Главная >> 5 >> 18 >> 10

"Скачут горячие кони..."

Штрихи к портрету поэта-воина Ивана Ганабина


В заголовке - строка из стихотворения Михаила Дудина "Соловьи".


20 февраля исполняется пятьдесят один год со дня его смерти. А пожить на белом свете и тридцати двух ему не дано было: десять лет школьных, семь - с войною! - на Балтике, пять - институтских. В остатке считанные месяцы работы в газете... И вся жизнь - взахлеб!.. Только так и успел он заявить о себе - ярко и достойно.

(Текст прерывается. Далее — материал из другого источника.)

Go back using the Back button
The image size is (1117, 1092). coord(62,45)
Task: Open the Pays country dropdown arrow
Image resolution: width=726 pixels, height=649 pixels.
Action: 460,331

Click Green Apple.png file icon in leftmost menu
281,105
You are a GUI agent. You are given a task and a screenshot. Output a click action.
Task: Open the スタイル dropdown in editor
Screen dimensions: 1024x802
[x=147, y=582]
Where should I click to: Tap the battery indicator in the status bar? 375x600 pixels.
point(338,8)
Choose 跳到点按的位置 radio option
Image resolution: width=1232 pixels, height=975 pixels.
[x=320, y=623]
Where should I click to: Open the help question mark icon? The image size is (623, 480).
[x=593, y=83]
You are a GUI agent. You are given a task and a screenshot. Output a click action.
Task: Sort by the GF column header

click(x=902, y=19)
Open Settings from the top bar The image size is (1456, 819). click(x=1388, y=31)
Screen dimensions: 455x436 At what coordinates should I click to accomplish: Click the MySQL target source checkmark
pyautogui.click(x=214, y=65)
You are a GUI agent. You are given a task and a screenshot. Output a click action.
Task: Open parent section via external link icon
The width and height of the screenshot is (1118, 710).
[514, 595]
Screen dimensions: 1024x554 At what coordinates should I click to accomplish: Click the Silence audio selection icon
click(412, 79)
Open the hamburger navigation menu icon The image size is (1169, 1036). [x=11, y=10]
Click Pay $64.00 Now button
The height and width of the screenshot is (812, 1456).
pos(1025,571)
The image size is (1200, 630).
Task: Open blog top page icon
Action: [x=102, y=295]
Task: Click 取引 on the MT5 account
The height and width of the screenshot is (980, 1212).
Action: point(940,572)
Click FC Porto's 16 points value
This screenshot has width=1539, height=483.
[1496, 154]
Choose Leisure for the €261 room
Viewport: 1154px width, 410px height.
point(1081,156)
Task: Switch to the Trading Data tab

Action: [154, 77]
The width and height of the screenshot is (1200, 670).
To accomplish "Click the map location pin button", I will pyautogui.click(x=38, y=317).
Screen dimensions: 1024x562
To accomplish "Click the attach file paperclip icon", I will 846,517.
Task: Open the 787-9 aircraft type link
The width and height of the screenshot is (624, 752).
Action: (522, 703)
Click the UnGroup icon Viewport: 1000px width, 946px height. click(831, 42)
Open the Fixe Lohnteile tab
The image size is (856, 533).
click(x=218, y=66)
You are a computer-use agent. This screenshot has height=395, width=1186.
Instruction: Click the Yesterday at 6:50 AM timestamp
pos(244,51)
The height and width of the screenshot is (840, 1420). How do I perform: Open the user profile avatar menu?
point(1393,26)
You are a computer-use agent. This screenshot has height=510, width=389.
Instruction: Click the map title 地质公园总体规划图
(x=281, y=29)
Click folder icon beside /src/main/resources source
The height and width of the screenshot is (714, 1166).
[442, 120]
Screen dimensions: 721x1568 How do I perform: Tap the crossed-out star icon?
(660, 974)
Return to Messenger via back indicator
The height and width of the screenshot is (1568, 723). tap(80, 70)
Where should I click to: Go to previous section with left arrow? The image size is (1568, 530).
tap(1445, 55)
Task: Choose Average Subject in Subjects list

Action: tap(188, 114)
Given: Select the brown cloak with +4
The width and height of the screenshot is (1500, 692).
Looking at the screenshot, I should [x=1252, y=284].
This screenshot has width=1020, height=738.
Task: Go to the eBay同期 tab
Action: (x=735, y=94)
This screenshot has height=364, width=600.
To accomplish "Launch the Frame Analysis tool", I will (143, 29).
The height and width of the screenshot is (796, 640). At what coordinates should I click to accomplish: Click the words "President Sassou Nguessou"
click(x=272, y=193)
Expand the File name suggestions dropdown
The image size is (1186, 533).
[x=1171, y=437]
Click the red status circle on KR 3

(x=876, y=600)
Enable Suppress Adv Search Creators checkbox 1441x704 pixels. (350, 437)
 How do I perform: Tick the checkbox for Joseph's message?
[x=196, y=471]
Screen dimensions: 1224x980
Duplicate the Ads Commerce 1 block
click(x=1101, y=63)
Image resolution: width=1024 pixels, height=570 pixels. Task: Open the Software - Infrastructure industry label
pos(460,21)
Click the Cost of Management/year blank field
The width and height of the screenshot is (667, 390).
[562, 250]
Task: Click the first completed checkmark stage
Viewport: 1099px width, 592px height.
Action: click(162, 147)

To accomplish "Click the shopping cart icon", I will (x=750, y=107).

Перед нами два портрета, удивительно дополняющие друг друга. Кто знал Ивана в жизни, мог бы сказать, что эти, казалось бы, два характера всегда существовали в одном. Веселый, озорной, безунывный и в то же время вдумчивый, глубоко и реально мыслящий человек, способный сопереживать, проникать в человеческие души и покорять их. И еще баян, мыслящийся где-то рядом.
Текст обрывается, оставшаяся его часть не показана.